Wrześniowa podwyżka stóp, już 11. w trwającym od października 2021 r. cyklu, okazała się zgodna z oczekiwaniami większości ankietowanych przez nas ekonomistów.
Niespodzianek nie przyniósł też komunikat, w którym Rada Polityki Pieniężnej uzasadniła swoją środową decyzję. Napisała, że jej „dalsze decyzje będą zależne od napływających informacji dotyczących perspektyw inflacji i aktywności gospodarczej”. Sternicy polityki pieniężnej pozostawili więc sobie furtkę do kolejnych podwyżek stóp procentowych.

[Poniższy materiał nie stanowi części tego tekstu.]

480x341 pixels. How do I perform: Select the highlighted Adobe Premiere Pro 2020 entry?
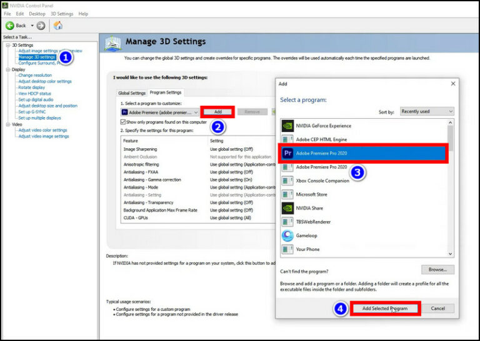363,153
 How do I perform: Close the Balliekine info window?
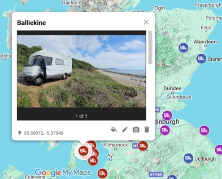(146, 22)
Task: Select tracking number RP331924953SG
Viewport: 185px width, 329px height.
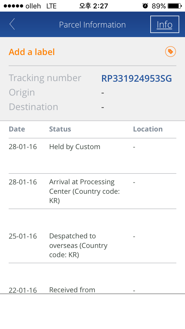Action: (x=136, y=78)
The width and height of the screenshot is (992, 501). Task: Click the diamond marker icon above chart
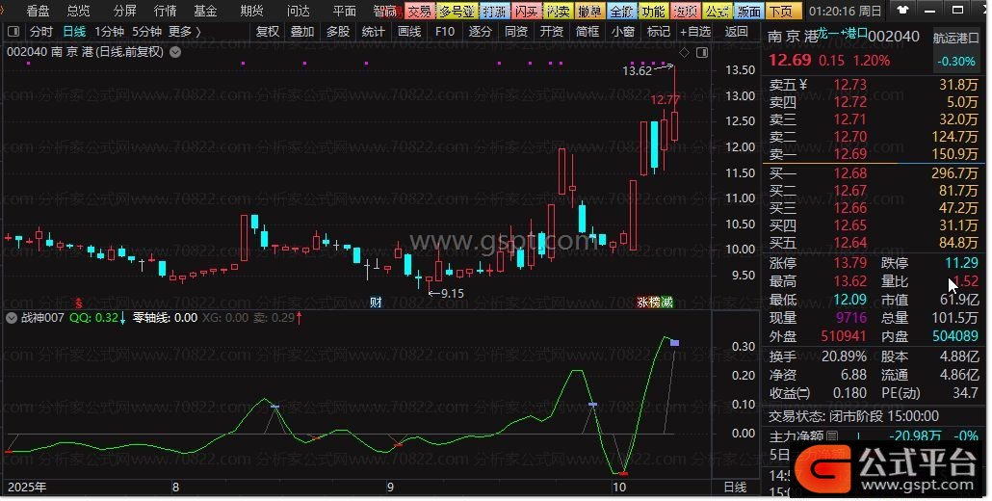pyautogui.click(x=684, y=52)
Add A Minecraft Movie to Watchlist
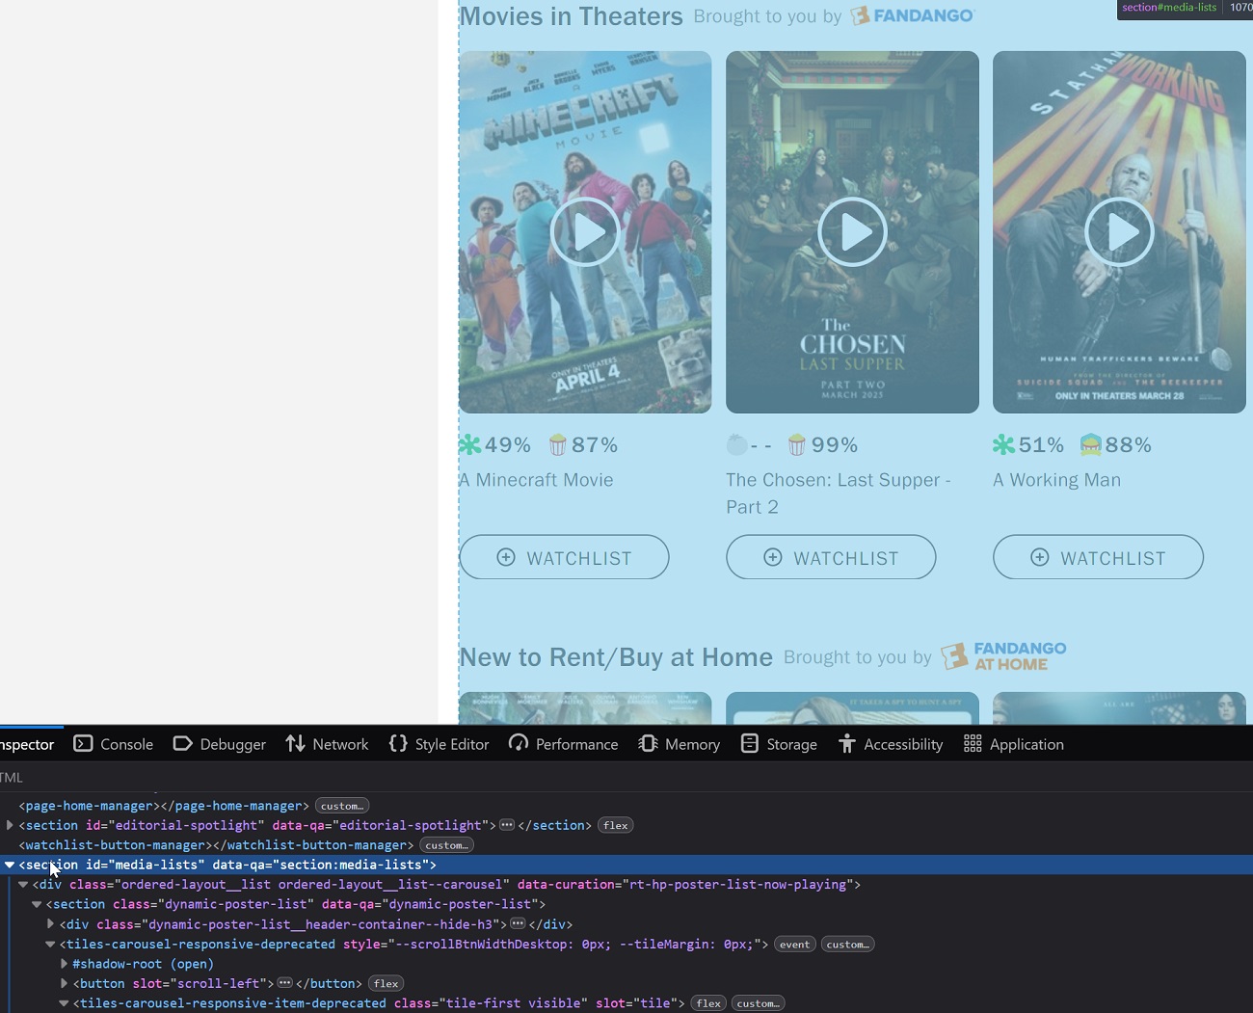 (564, 557)
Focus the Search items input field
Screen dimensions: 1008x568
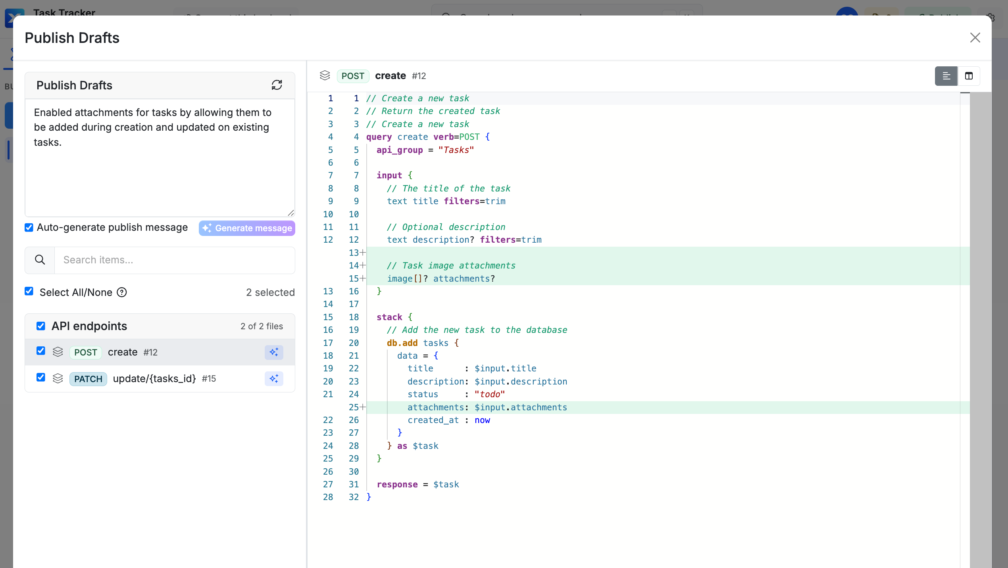click(175, 260)
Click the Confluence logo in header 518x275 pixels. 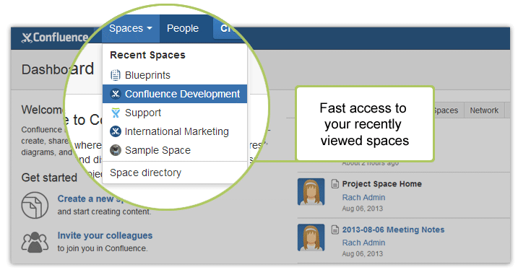55,38
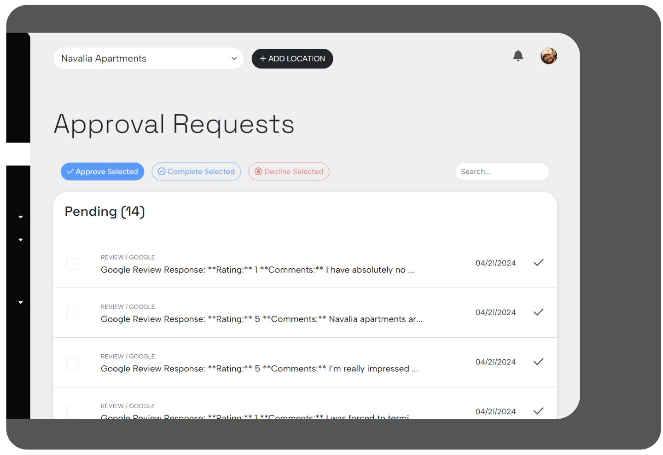
Task: Select the highlighted white sidebar menu item
Action: pos(18,154)
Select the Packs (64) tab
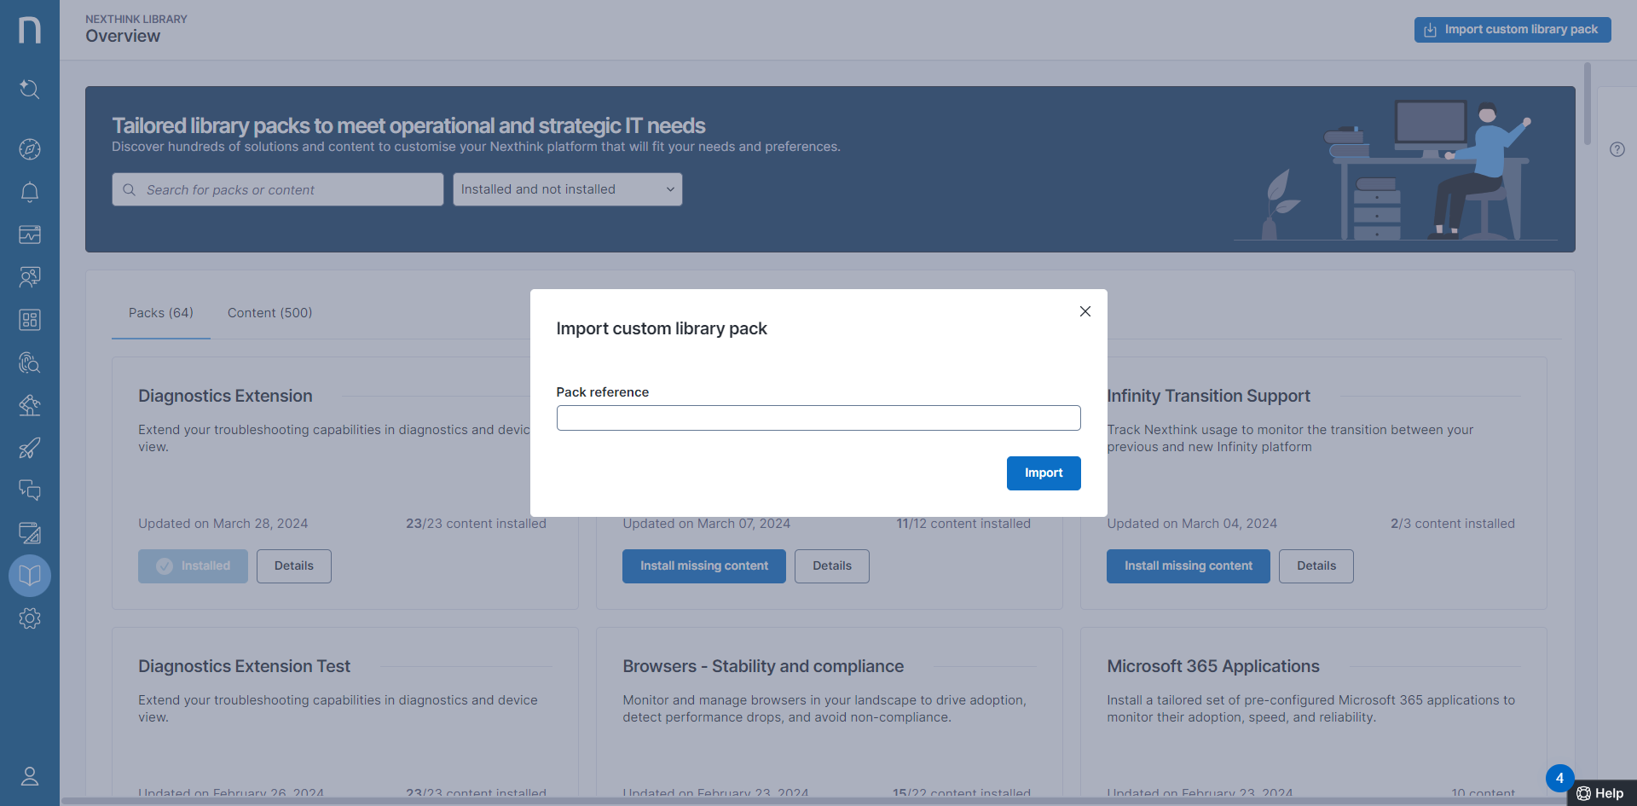The width and height of the screenshot is (1637, 806). click(x=161, y=313)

Ta furtka jest jednak tylko lekko uchylona, bo ostatnie wypowiedzi członków RPP sugerują, że nie chcą oni pogłębiać spowolnienia gospodarczego, będą więc postępować ostrożniej niż dotąd. Już środowa podwyżka była mniejsza od wszystkich poprzednich w obecnym cyklu.
Jeszcze jedna zmiana
Na rynku finansowym (w kontraktach terminowych na trzymiesięczny WIBOR) wyceniany był w środę wzrost stopy referencyjnej NBP docelowo do około 7,25–7,5 proc. Pod koniec sierpnia, tuż po tym, gdy ukazały się zaskakujące dane o inflacji w tamtym miesiącu (przyspieszyła do 16,1 proc. rok do roku, z 15,6 proc. w lipcu), wyceniany był nawet wzrost głównej stopy NBP do 7,75 proc.